You might also try using a couple of disposable aluminum pans to aid in clean up and to collect drippings to make an awesome sauce with real smoke flavoring. The size I use come in packs of two. If you use the pans you can simply use one for helping to maintain a lower temperature by putting water in it as suggested. In the other use a roasting rack to hold the meat up out of the liquid and use apple juice in this pan, a half gallon bottle of juice will do and the apple juice will pick up the smokey flavor from the drippings as well as from just being in the grill. Use as much as possible under the meat, just so the meat isn’t sitting in the juice, more can be added later if needed, and if the other pan is directly over the heat put some apple juice in the water in it too or just use apple juice instead of water, but be aware it can raise the boiling point and thus the grill temperature slightly. If you are spending the time and money a couple of more dollars for a bottle of juice is well spent.
After the meat is removed from the grill take the pan of apple juice and drippings and put in a separator and let sit until the oil and fat form a layer on top. Pour off the broth into a pot or large pan and add a can of tomato paste, a little can will probably be enough but depending on taste you might want to use two small cans of paste. Boil to reduce liquid content by about half the initial volume or until sauce thickens as much as you want. Or for a milder taste and just more sauce use a thickener such as corn starch instead of reducing the sauce as much. Let your own taste be the guide. If you don’t have a separator put the juices in a pot and let it cool and separate and then pour and spoon off the oil and fat.

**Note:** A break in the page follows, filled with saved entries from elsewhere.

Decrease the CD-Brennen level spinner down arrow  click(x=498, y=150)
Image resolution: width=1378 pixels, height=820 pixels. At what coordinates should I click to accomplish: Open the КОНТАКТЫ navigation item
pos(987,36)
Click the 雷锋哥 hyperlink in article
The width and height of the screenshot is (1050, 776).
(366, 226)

Depending on the rub and personal taste, you may want to sweeten the sauce with some brown sugar(white sugar will work) or it might need a touch of salt. Of course you should feel free to add any other spices but I’d recommend going lightly on them until you taste the reduced sauce as they could seem stronger after the sauce reduces. And you can divide it and make a sauce selection by adding more sugar, mustard, hot pepper, pepper sauce, or whatever you wish to each portion as desired.
Great tips, thank you! ~Elise
Great post, Elise. I love smoked meats but can’t afford to lose the deck space to another piece of equipment. This method is do-able.
I usually make pulled pork in my crock pot, but I love the idea of grilling it this summer. Thanks so much for the tip about the water. That makes total sense and has encouraged me to give this a try. Thanks again. Love you blog!
We have a Weber Smokey Mountain smoker and love using it. We always use the Minion method, mentioned by red sweater above. To save on clean up, we actually put the whole (bone-in for us) shoulder into an aluminum tray inside the smoker. We still get great smoke penetration and a nice pink smoke ring on the meat. I agree with Elise though – wrapping in foil and finishing in the oven is the way to go, although we use 250F oven temp. The aluminum tray makes the transfer to the oven easier. One more thought, this meat freezes beautifully after smoking, but we cut the smoked meat into large chunks (don’t pull it), wrap in foil, then freeze. When you want some, defrost, reheat in a 250F oven for an hour or two, then pull and add sauce if desired. One of our favorite meals!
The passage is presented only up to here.